On the theme “West Africa ICT Road Map to Opportunities”, the conference, meant to introduce American investors in the ICT industry to help expand ICT infrastructure in West Africa, was put together by the United States Trade and Development Agency (USTDA) and the US State Department.
ICT giants such as Microsoft, Oracle, Intel, Alcatel Lucent, Motorola and Qualcomm sponsored the event, which attracted 200 participants from government officials and the private sector from the US and 16 West African countries.
Alhaji Aliu Mahama said Ghana already had a policy to accelerate ICT and integrate itself into the information society, which, he said, would improve lives and the socio-cultural well-being of the country. The Vice-President said although the West African sub-region had the requisite human resources in ICT, the region had not seen any significant investments in cross-border ICT infrastructure that would provide the needed impact for development.

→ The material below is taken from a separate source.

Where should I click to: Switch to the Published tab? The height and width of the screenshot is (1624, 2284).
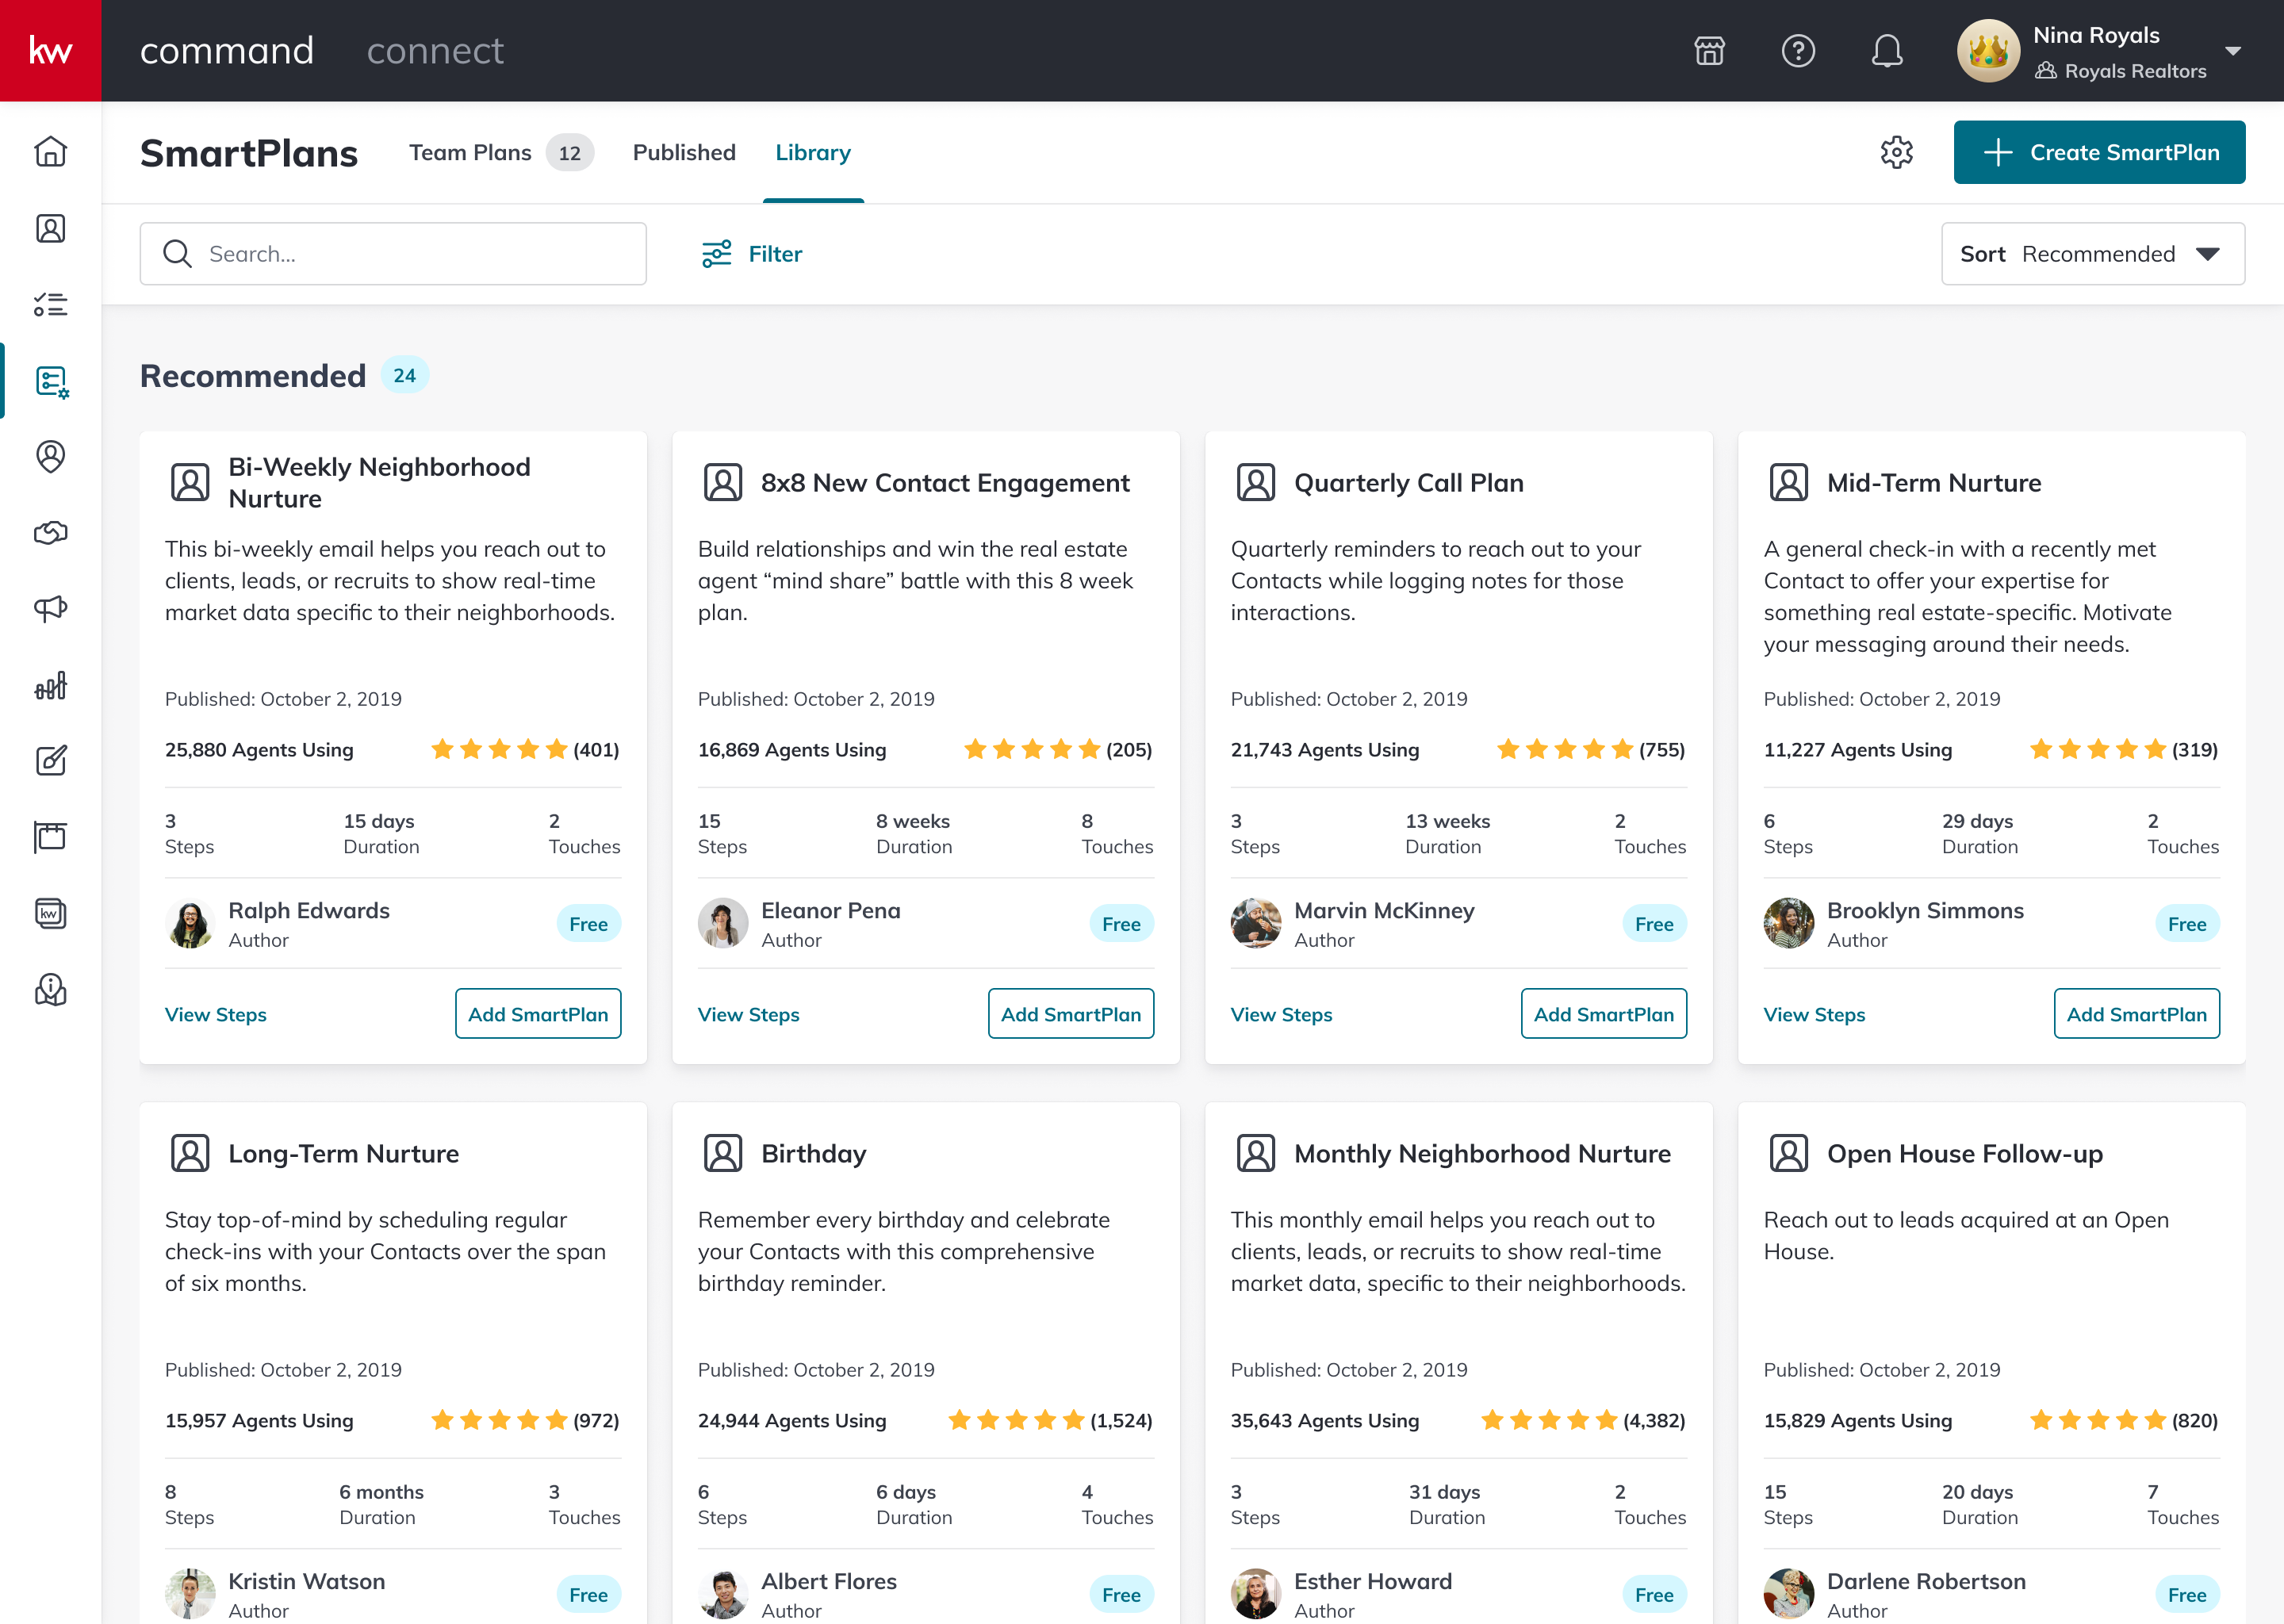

He said Ghana had been an exceptional case because it created the enabling environment which had contributed in attracting investments leading to the growth in tele-density (telecommunications penetration) from as low as four per cent in 2001 to about 37 per cent at the end of last year.
The investors from the US are interested in all aspects of ICT across West Africa. These include e-governance, commercial partnerships in expanding communications networks, developing fibre optic backbone networks towards submarine communications systems, implementing solutions for rural connectivity, as well as the provision of e-learning and telemedicine.

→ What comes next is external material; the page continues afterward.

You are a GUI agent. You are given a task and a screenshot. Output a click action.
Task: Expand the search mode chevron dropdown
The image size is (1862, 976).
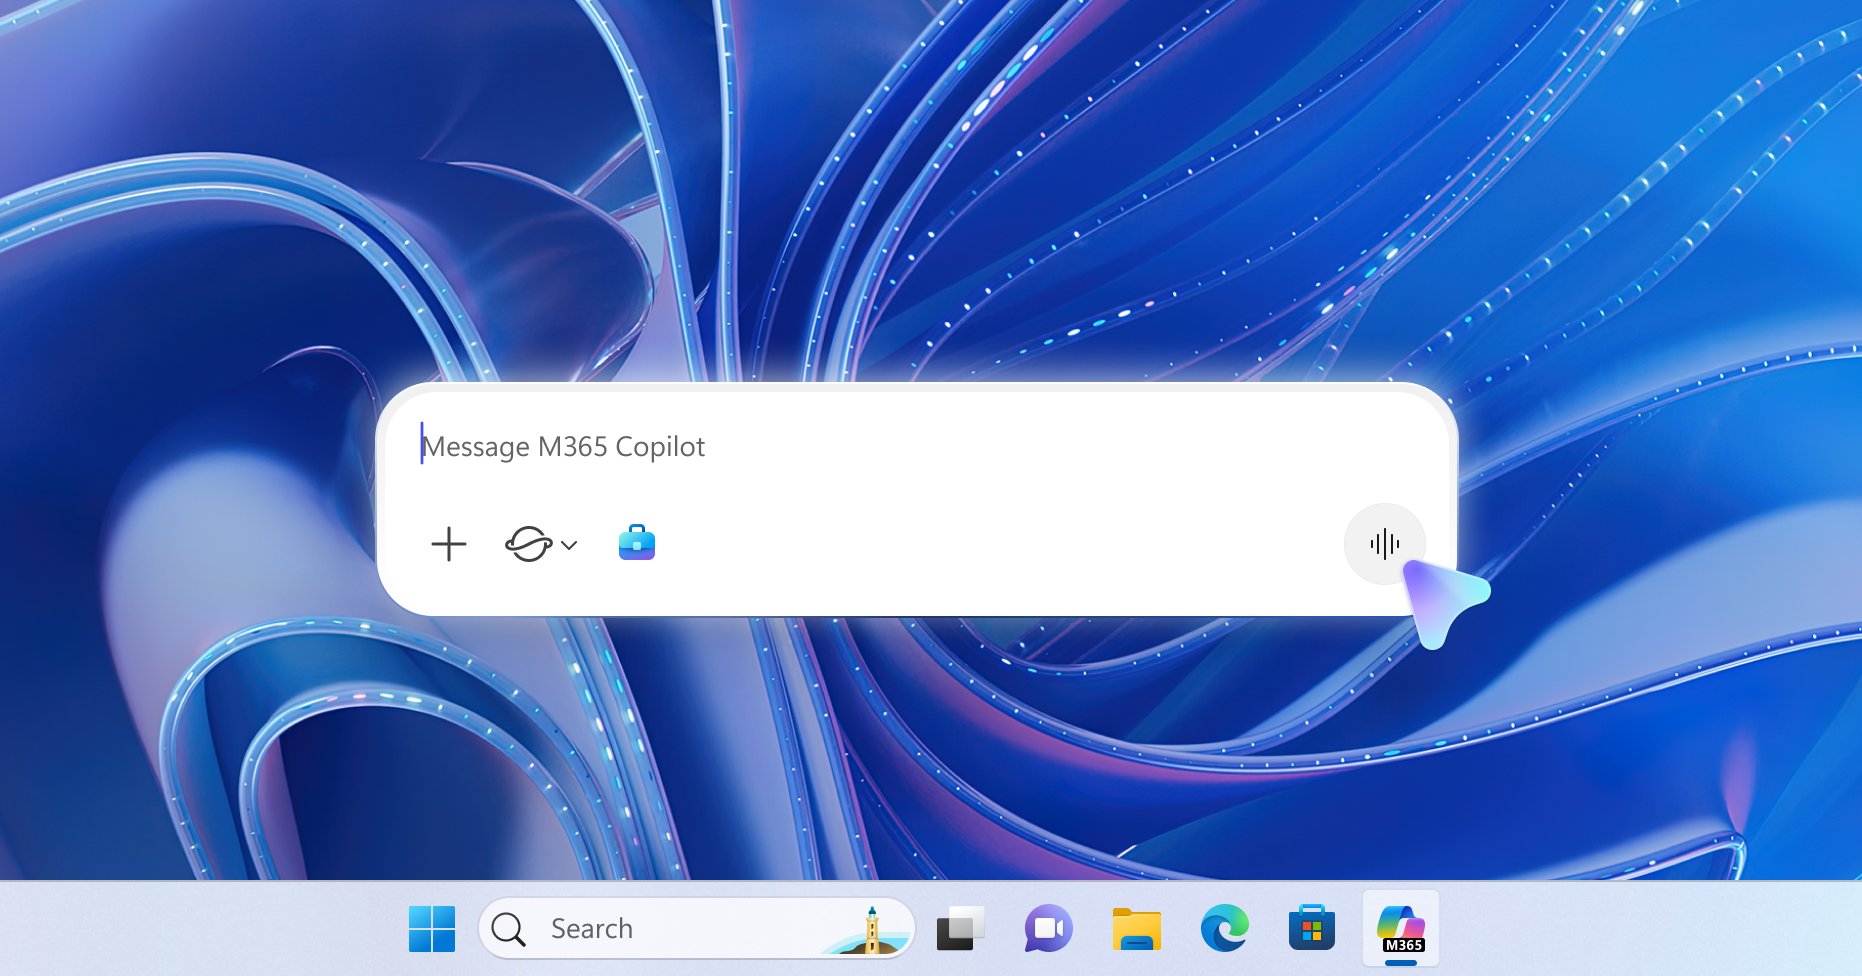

The Vice-President also called on the investors to help the sub-region to fight cyber crime which continued to mar the modest successes she had chalked up in ICT.
The Deputy Director of USTDA, Ms Leocadia I. Zak, said in addition to the conference, the agency also provided avenues by which Ghana could learn from US private sector experience, technology and ingenuity to further the country’s development.
Recognising the importance of regulatory framework in attracting private sector investment, the agency was also sponsoring training programmes for ICT leaders across Africa.
She announced a $745,000 support for ICT projects in Liberia and Niger for feasibility studies in the telecoms sectors of both countries.
The US Co-ordinator for International Communications and Information Policy, Mr David Gross, said at a press conference shortly after the opening session, that the entry of Vodafone, an international giant, into Ghana was a welcome news for the country, as it gave credence to the country’s congenial regulatory framework for telecommunications.
Commenting on how West Africa could participate in telemedicine and other development-oriented ICT activities, Mr Gross said the sub-region needed to provide the necessary regulatory framework and liberalise its cable licensing to drive down prices and allow the influx of submarine cables.
The Minister of Communications, Dr Benjamin Aggrey-Ntim, announced that the Komfo Anokye Teaching Hospital in Kumasi had been selected as a hub of a Pan African project for a super hospital network sponsored by the Indian government.
It would be linked to major hospitals and clinics in the country and be connected to other African hospitals such as the Ibadan University Hospital in Nigeria to further telemedicine on the continent.
These network of hospitals would then be linked to big Indian hospitals for information sharing and joint medical surgeries and consultations.